Novels about 17-year-old girls often involve some sort of self-exploration—and for Luisa, the protagonist of this book, this comes through in her own exploration of the lives of others in a beach community in Oaxaca. After running away from home in Mexico City (along with a mysterious boy), she tries to find herself in the complexities around her.
The Bottom Line: This coming-of-age novel is deeply imaginative and detailed and promises readers a chance to dive into the unexpected.
The Collected Schizophrenias
In a time when conversations about mental illness are finally becoming more open in public discourse, Esmé Weijun Wang provides an essential voice about her own experience with schizoaffective disorder. This collection of essays walks through the science as well as personal experiences, providing an insightful look at an often misunderstood disorder.
The Bottom Line: This personal essay collection finds strong grounding in the author’s experience as a former Stanford law researcher, in addition to illuminating personal narratives.
You’ve never seen—or read—a courtroom drama like this. After an experimental medical device explodes, resulting in two fatalities, the couple that runs it are tried for murder. But everything—you guessed it—is not as it seems. As the community goes against them, they must decide how far they’d go to protect one another.
The Bottom Line: This is a thriller that finds its strength in its depiction of relationships, identity, and fleshed-out court proceedings—the author, after all, is a former trial lawyer.
Mostly Dead Things
With a shocking, offbeat premise and a quirky setting, this debut novel paints an unlikely portrait of life after a sudden death in the family. Consider this a must-read if your sense of humor teeters toward the morbid end of the spectrum.
The Bottom Line: When taxidermy, Florida, and tragedy combine into one narrative, pretty much anything can happen.
The Care and Feeding of Ravenously Hungry Girls
The gutting family story of this novel makes for a moving read: When two women must take care of their sister’s teenage daughters in the wake of a shocking arrest, they find themselves confronted with shifting relationships, secrets, and emotional hardships. Generational secrets complicate a story that’s not so simple to begin with.
The Bottom Line: A rich, complex story of siblings and daughters makes for a thought-provoking read.
In the months that span from September to May, nothing feels more gratifying to me than a campus novel, and this one, which takes place in a suburban, competitive arts high school in the 1980s, feels especially innovative. It’s filled with narrative shifts that challenge concepts of memory and truth.

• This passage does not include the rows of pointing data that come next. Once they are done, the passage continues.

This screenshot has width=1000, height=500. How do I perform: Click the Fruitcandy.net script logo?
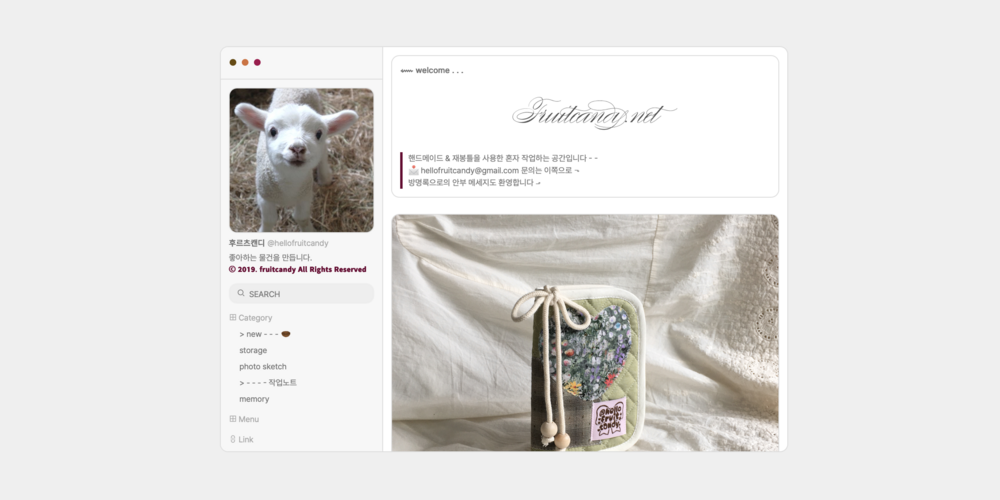coord(594,114)
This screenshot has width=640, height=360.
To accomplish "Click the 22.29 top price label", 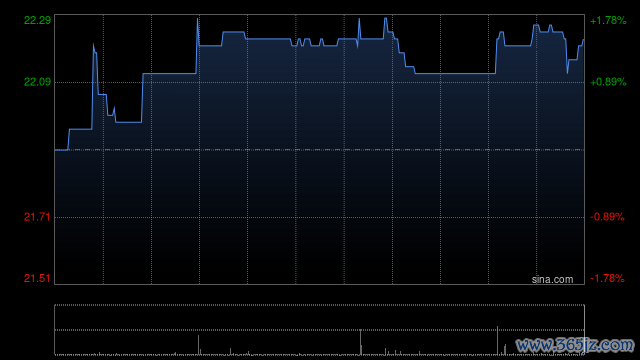I will click(37, 20).
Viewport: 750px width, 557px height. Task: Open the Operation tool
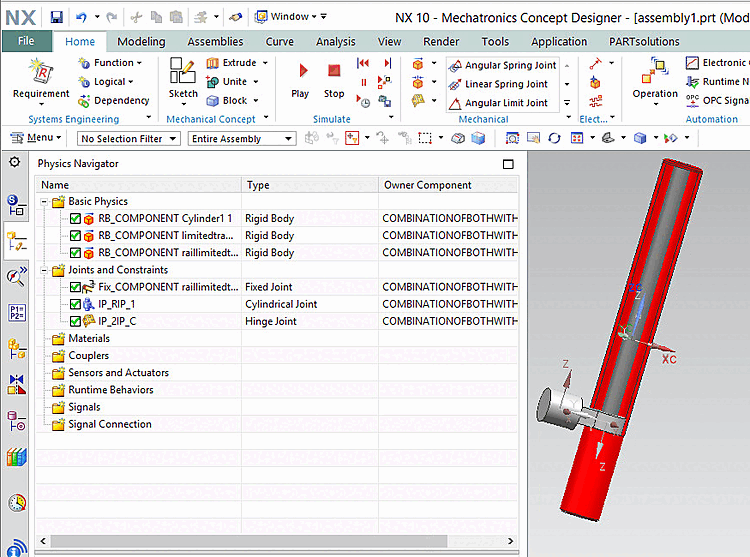click(x=655, y=70)
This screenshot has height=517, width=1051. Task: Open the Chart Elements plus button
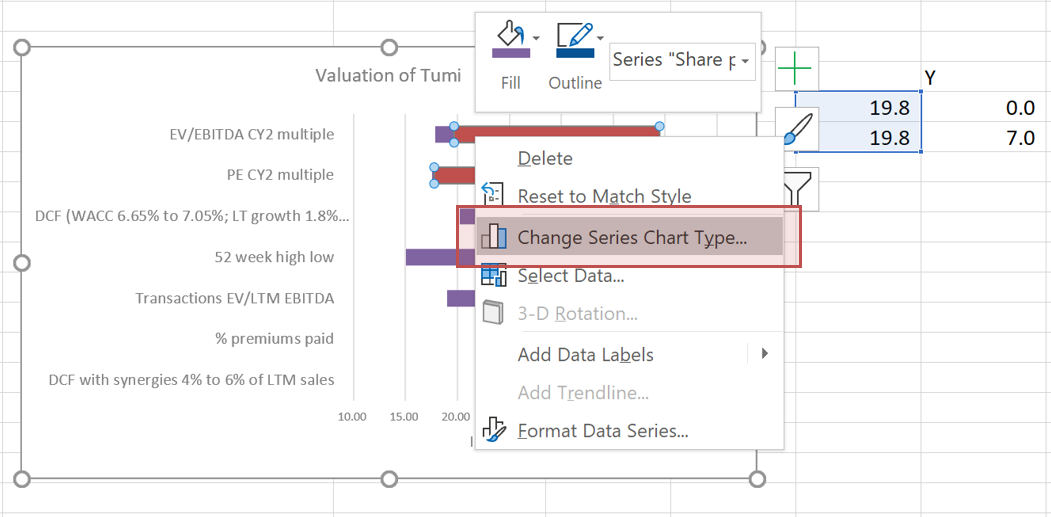pos(797,70)
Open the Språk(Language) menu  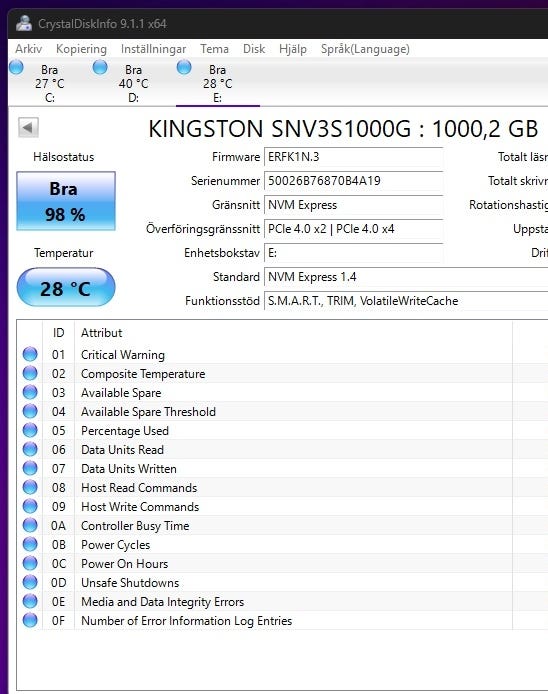[x=365, y=49]
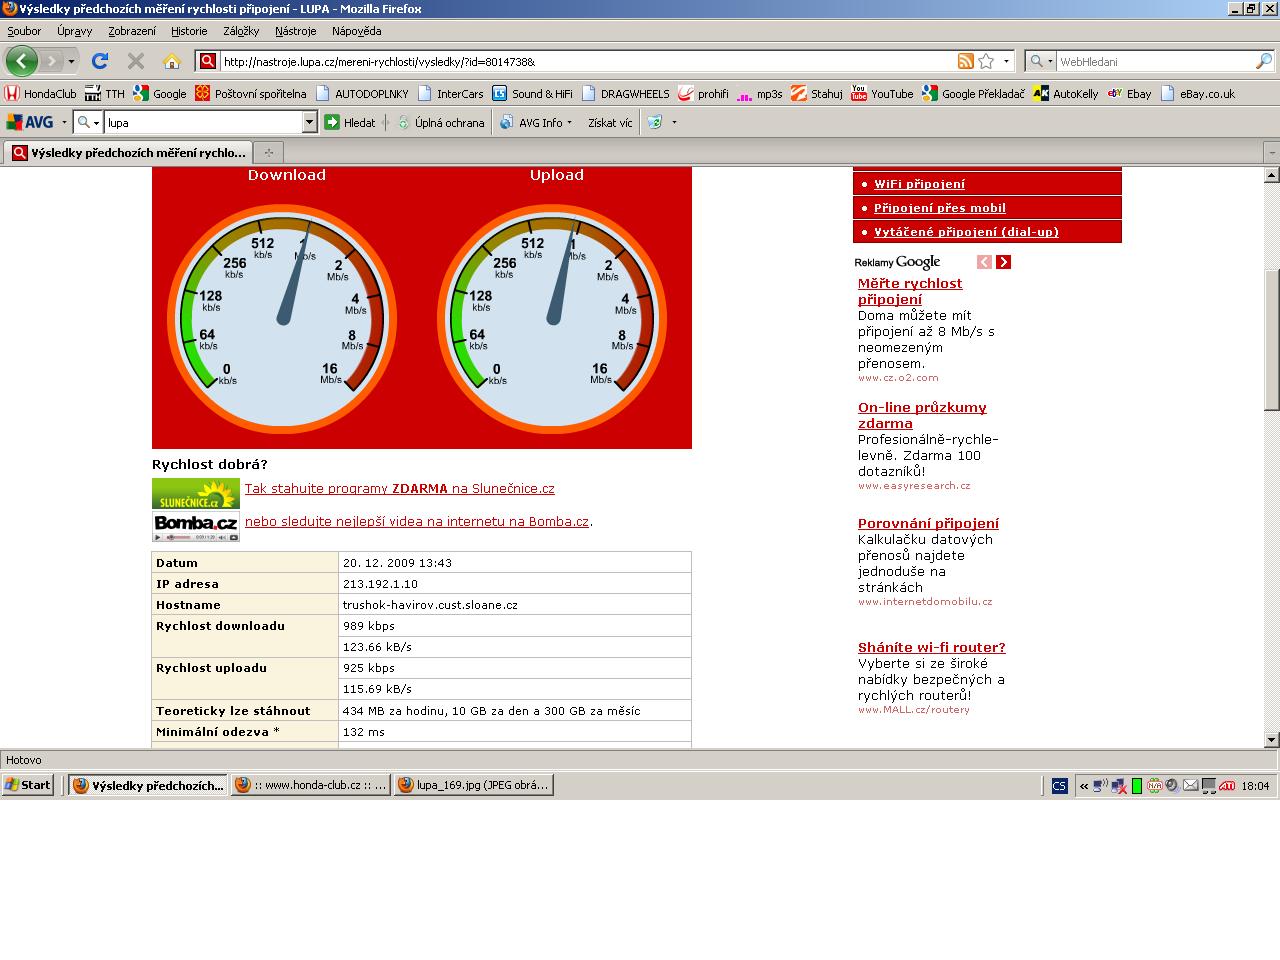Screen dimensions: 1280x960
Task: Click the RSS feed icon in the address bar
Action: 965,61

The Bottom Line: If you’re up for an untraditional narrative structure, some experimental shifts, and a twist that rolls out subtly, this book is for you.
On the Come Up
Angie Thomas made her major literary debut with the release of her deeply impactful The Hate U Give. Her upcoming novel—also a YA book, though certainly enjoyable for readers of all ages—focuses on a teenage girl who wants to become the next greatest rapper. When she goes viral for the wrong reasons, though, she meets a tough problem that’s embedded in class struggle and identity.
The Bottom Line: Thomas’s storytelling is masterful, and in her sophomore release, she’s sure to deliver a novel that’s just as empathetic, riveting, and meaningful as her first.